Where do you get your short story and novel ideas? No matter your chosen genre, you might look to authentic life for subject matter…and where better to find real life than in the newspaper? There, you’ll find the best, and most often the worst, of this pack we call humanity. When I have the occasion to generate a short story (the bills aren’t stopping, and therefore neither is my ghostwriting), I like to consult local and national newspapers for help with sparking story ideas.  Today, I stumbled across some funny headlines and couldn’t help searching for some of their twisted cousins. Here are my favorites:

  • One-armed man applauds the kindness of strangers
  • Caskets found as workers demolish mausoleum
  • Alton attorney accidentally sues himself
  • Condom truck tips, spills load
  • Man eats underwear to beat breathalyzer
  • Sewage spill kills fish, but water safe to drink
  • Panda mating fails; veterinarian takes over
  • Marijuana issue sent to joint committee
  • Students cook & serve grandparents
  • Hippo eats dwarf
  • Lost:  African elephant
  • Topeka cemetery clean-up in need of volunteers:  A light lunch to follow provided by Waste Management of Kansas
  • Tight end returns after colon surgery
  • Miracle cure kills fifth patient
  • All you need to know about Obama’s package
  • A-Rod goes deep, Wang hurt
  • Hooker named lay person of the year
  • Blind man denied Minn. gun permit
  • Statistics show that teen pregnancy drops off significantly after age 25

Deeper probing took me to the police blotters:

  • A deputy responds to a report of a vehicle stopping at mail boxes. It was the mailman.
  • Wal-Mart: Police receive a report of a newborn infant found in a trash can. Upon investigation, officers discover it was only a burrito.
  • The Learning Center on Hanson Street reports a man across the way stands at his window for hours watching the center, making parents nervous. Police ID the subject as a cardboard cutout of Arnold Schwarzenegger.

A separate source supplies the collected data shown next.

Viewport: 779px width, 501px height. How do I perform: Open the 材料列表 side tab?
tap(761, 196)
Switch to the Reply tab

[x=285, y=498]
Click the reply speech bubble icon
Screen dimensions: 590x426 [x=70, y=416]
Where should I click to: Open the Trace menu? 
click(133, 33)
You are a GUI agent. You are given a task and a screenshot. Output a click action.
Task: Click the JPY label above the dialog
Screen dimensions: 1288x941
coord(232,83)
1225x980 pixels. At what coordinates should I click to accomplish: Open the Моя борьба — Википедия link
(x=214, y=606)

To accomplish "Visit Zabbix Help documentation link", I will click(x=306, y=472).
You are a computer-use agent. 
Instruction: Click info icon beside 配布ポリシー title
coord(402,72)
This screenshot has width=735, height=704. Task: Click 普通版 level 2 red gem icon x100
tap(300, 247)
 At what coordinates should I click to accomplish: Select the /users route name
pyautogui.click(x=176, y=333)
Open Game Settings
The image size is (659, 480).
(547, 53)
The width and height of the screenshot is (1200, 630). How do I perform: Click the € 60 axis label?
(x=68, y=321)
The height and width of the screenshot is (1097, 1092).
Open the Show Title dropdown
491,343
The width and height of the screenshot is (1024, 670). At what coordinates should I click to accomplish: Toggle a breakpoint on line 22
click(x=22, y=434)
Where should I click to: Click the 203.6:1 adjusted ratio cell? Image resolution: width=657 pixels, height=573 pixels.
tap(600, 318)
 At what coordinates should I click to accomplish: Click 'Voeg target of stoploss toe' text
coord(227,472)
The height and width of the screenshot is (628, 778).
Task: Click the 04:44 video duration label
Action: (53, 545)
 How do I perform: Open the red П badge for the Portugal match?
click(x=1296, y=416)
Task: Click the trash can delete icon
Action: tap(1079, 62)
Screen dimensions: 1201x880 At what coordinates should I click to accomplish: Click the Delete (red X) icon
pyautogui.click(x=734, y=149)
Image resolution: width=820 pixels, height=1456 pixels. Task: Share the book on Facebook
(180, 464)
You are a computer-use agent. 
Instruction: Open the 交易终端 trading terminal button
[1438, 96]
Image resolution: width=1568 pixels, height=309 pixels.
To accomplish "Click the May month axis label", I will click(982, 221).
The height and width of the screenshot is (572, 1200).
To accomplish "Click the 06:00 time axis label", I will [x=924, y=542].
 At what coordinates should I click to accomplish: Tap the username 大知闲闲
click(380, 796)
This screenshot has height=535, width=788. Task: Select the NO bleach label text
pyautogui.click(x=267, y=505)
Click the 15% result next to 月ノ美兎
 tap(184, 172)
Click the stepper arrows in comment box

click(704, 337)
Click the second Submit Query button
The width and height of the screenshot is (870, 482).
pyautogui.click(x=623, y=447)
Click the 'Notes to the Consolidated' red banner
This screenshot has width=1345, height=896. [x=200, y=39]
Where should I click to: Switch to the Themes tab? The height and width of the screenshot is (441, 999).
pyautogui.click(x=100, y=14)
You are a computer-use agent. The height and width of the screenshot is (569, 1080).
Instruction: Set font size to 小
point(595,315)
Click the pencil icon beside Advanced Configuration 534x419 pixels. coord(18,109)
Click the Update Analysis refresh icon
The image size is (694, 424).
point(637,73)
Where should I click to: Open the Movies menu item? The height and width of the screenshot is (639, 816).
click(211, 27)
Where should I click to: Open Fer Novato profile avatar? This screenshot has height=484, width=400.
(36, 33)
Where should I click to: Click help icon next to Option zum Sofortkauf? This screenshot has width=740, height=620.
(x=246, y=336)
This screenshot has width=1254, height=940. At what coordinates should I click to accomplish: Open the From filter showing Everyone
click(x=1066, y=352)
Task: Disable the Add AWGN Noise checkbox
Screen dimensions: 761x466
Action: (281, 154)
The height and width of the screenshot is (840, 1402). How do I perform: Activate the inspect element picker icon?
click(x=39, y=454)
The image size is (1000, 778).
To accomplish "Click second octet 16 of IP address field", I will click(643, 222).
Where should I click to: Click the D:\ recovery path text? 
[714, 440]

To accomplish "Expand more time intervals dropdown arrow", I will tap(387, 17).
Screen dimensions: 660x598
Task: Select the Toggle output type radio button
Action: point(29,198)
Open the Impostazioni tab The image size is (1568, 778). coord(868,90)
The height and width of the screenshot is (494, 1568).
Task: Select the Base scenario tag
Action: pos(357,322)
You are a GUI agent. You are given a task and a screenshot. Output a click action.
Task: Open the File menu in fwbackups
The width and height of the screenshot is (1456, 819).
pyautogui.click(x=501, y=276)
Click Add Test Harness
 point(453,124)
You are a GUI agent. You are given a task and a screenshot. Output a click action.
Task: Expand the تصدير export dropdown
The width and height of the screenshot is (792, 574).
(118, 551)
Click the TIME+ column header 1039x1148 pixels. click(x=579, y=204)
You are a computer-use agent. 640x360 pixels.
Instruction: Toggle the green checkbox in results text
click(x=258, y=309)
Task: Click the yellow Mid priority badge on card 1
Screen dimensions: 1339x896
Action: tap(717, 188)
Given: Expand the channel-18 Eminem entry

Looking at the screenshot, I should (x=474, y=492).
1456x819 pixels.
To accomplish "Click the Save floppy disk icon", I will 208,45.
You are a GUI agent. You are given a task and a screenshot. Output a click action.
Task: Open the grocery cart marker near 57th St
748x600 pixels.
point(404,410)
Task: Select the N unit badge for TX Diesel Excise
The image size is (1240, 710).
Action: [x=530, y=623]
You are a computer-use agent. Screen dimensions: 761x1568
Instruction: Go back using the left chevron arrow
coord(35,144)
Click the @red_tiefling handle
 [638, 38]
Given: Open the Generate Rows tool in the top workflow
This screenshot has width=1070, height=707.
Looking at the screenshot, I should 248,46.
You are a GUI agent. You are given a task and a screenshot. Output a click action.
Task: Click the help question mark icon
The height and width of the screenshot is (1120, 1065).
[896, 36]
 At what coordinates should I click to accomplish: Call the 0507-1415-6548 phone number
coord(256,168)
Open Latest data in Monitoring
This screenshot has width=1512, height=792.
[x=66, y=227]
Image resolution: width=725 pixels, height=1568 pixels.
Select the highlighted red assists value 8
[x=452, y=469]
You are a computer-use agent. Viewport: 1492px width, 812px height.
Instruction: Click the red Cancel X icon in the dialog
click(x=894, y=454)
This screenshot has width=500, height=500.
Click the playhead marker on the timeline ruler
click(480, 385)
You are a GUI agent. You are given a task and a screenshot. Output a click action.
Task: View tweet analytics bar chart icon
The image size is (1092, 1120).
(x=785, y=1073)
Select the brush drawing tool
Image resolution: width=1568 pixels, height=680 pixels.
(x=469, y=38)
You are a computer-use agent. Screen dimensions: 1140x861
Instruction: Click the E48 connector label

And I have to give proper credit to the classifieds:

  • Human skull, used once only. Not plastic. $200 OBO
  • Full size mattress, Royal Tonic, 20 year warranty. Like new. Slight urine smell. $40
  • Potty chair, solid oak, light brown stain

Quick — grab a pen. By the time your diaphragm stops cramping, you’ll have come up with a storyline involving a Hannibal-Lecter-wanna-be mailman who delivers special-recipe burritos, or a veterinarian who learns to embrace both the yin and the yang. Come on — if you write it, I’ll read it.